Encerramento com visita técnica ao sistema prisional do Ceará
O último dia do evento foi marcado pela visita de uma comitiva às unidades prisionais de referência do Ceará, incluindo a Unidade Prisional Feminina Desembargadora Auri Moura Costa (UPF) e a Escola Estadual de Educação Profissional para Pessoas Privadas de Liberdade (EEEPPL), localizada na Unidade Prisional de Estudo, Capacitação e Trabalho (UPECT). A visita técnica permitiu que os participantes observassem de perto as práticas de reintegração social desenvolvidas pela SAP e os cursos de capacitação profissional oferecidos aos internos.
A visita foi acompanhada pelo coordenador de Educação da SAP, Rodrigo Moraes, que destacou a importância de compartilhar o sucesso das políticas de ressocialização implantadas no estado. “O Ceará é um exemplo de que a educação e a capacitação profissional em ambientes prisionais têm papel fundamental para a ressocialização e a reconstrução de vidas. Essa troca de experiências nos fortalece e abre novos horizontes para aprimorarmos os programas educacionais e de capacitação nos presídios de todo o país”, atenta.

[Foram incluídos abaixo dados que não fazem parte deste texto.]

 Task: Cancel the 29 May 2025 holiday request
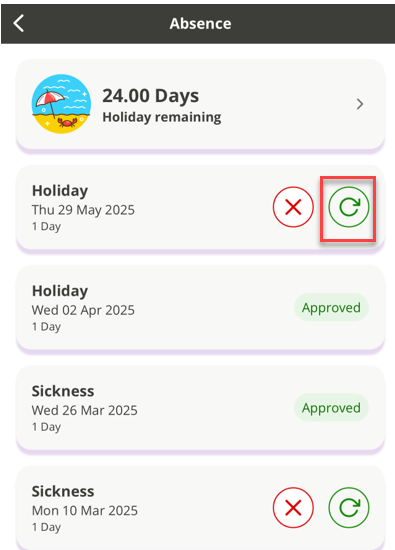point(293,207)
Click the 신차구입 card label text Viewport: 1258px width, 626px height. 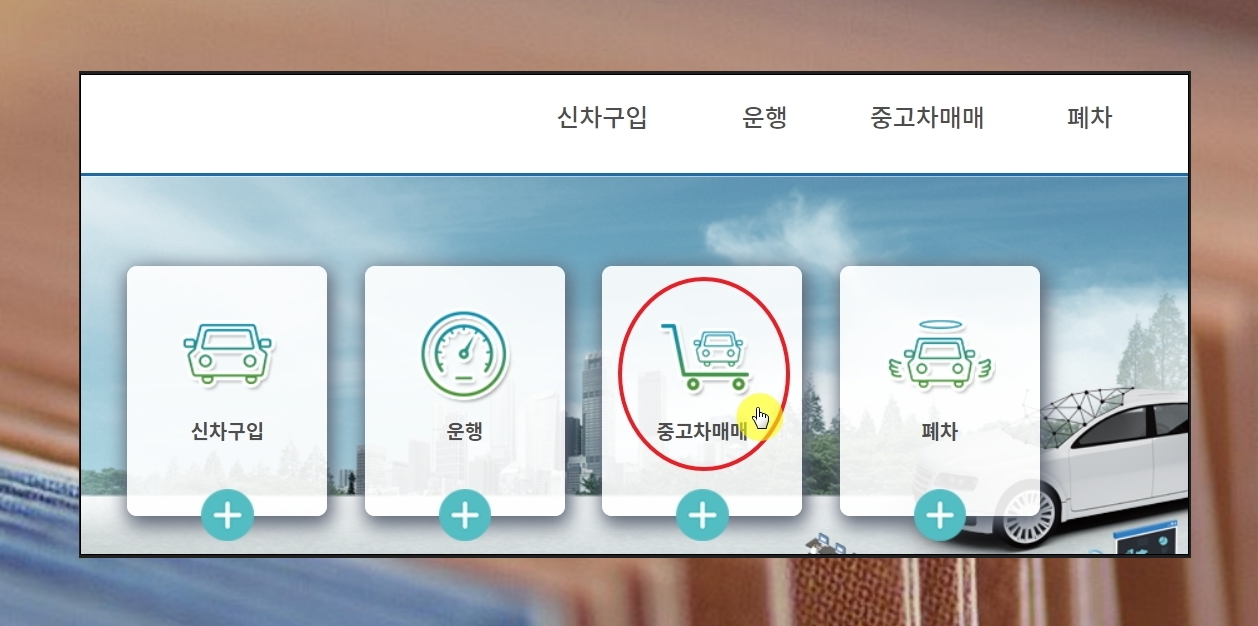click(x=227, y=432)
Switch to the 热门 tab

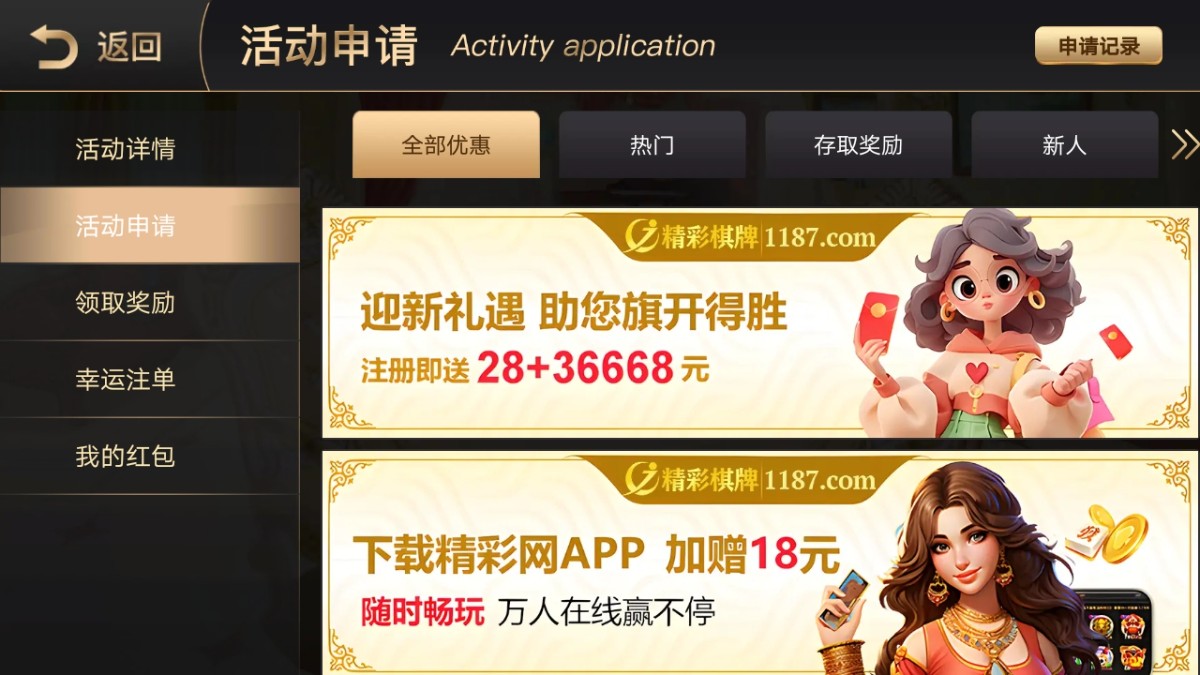pos(652,145)
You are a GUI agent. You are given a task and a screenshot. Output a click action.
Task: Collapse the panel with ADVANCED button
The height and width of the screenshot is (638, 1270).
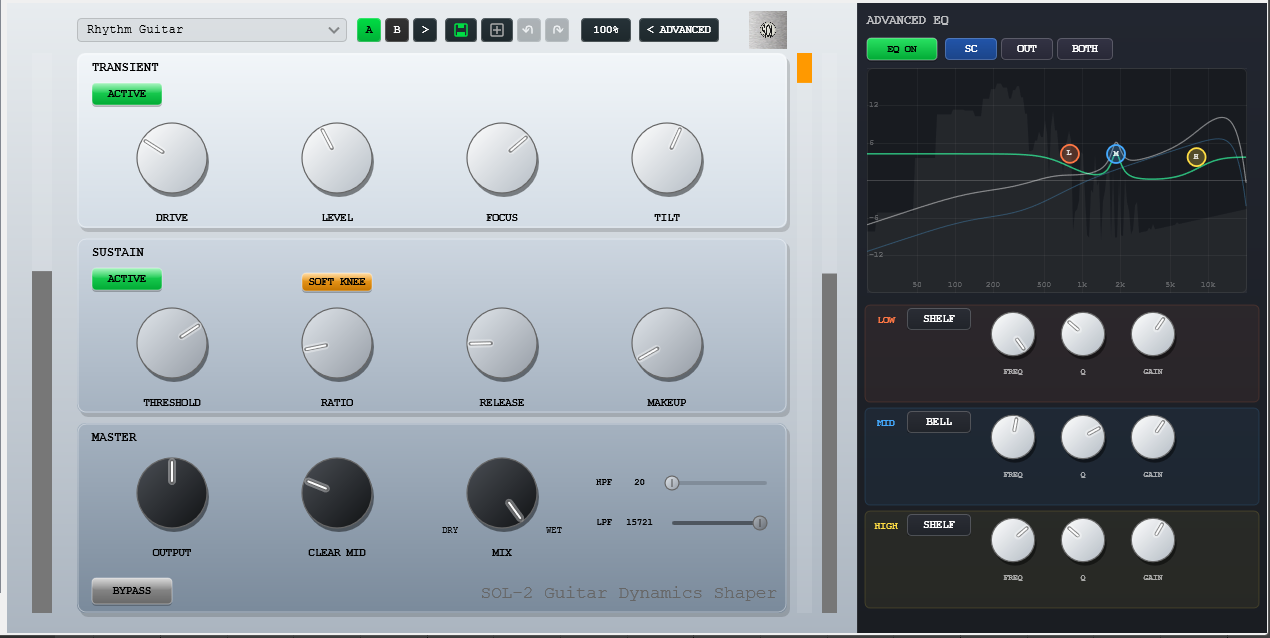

O educador penitenciário e chefe da unidade de assistência escolar e profissionalizante do Instituto de Administração Penitenciária do Amapá, Ozeias Ferreira, pontua o que mais chamou atenção durante a visita. “Como educador penitenciário há 11 anos, pude observar alguns pontos que merecem destaque. Primeiro, a estrutura organizacional está conservada e adequada, com procedimentos rotineiros padronizados e uma equipe funcional que atua em sintonia e alinhamento. O que realmente chamou minha atenção foi a quantidade e diversidade de atividades oferecidas ao mesmo tempo, com um número significativo de pessoas privadas de liberdade (PPLs) participando, e os espaços de atividades separados por alas. Outro ponto importante é que não há superlotação, com vagas suficientes sendo oferecidas. Além disso, os espaços temáticos valorizam a cultura da região, algo que também merece reconhecimento”, disse.